Perché taccio, passo sotto silenzio troppo a lungo
quanto è palese e si è praticato
in giochi di guerra alla fine dei quali, da sopravvissuti,
noi siamo tutt’al più le note a margine.
E’ l’affermato diritto al decisivo attacco preventivo
che potrebbe cancellare il popolo iraniano
soggiogato da un fanfarone e spinto al giubilo
organizzato,
perché nella sfera di sua competenza si presume
la costruzione di un’atomica.
E allora perché mi proibisco
di chiamare per nome l’altro paese,
in cui da anni — anche se coperto da segreto —
si dispone di un crescente potenziale nucleare,
però fuori controllo, perché inaccessibile
a qualsiasi ispezione?
Il silenzio di tutti su questo stato di cose,
a cui si è assoggettato il mio silenzio,
lo sento come opprimente menzogna
e inibizione che prospetta punizioni
appena non se ne tenga conto;
il verdetto «antisemitismo» è d’uso corrente.

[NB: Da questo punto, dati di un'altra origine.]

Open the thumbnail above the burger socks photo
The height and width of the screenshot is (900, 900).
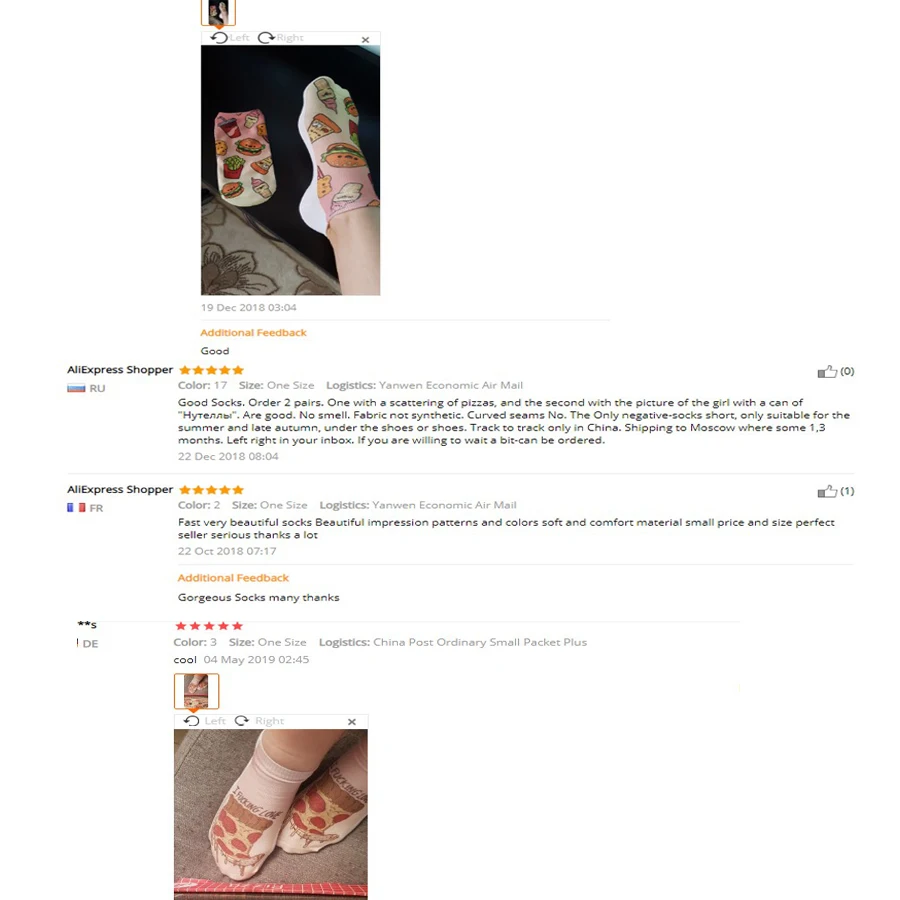click(218, 12)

Ora però, poiché dal mio paese,
di volta in volta toccato da crimini esclusivi
che non hanno paragone e costretto a giustificarsi,
di nuovo e per puri scopi commerciali, anche se
con lingua svelta la si dichiara «riparazione»,
dovrebbe essere consegnato a Israele
un altro sommergibile, la cui specialità
consiste nel poter dirigere annientanti testate là dove
l’esistenza di un’unica bomba atomica non è provata
ma vuol essere di forza probatoria come spauracchio,
dico quello che deve essere detto.
Perché ho taciuto finora?
Perché pensavo che la mia origine,
gravata da una macchia incancellabile,
impedisse di aspettarsi questo dato di fatto
come verità dichiarata dallo Stato d’Israele
al quale sono e voglio restare legato.
Perché dico solo adesso,
da vecchio e con l’ultimo inchiostro:
La potenza nucleare di Israele minaccia
la così fragile pace mondiale?
Perché deve essere detto
quello che già domani potrebbe essere troppo tardi;
anche perché noi — come tedeschi con sufficienti
colpe a carico —
potremmo diventare fornitori di un crimine
prevedibile, e nessuna delle solite scuse
cancellerebbe la nostra complicità.
E lo ammetto: non taccio più
perché dell’ipocrisia dell’Occidente
ne ho fin sopra i capelli; perché è auspicabile
che molti vogliano affrancarsi dal silenzio,
esortino alla rinuncia il promotore
del pericolo riconoscibile e
altrettanto insistano perché
un controllo libero e permanente
del potenziale atomico israeliano
e delle installazioni nucleari iraniane
sia consentito dai governi di entrambi i paesi
tramite un’istanza internazionale.
Solo così per tutti, israeliani e palestinesi,
e più ancora, per tutti gli uomini che vivono
ostilmente fianco a fianco in quella
regione occupata dalla follia ci sarà una via d’uscita,
e in fin dei conti anche per noi.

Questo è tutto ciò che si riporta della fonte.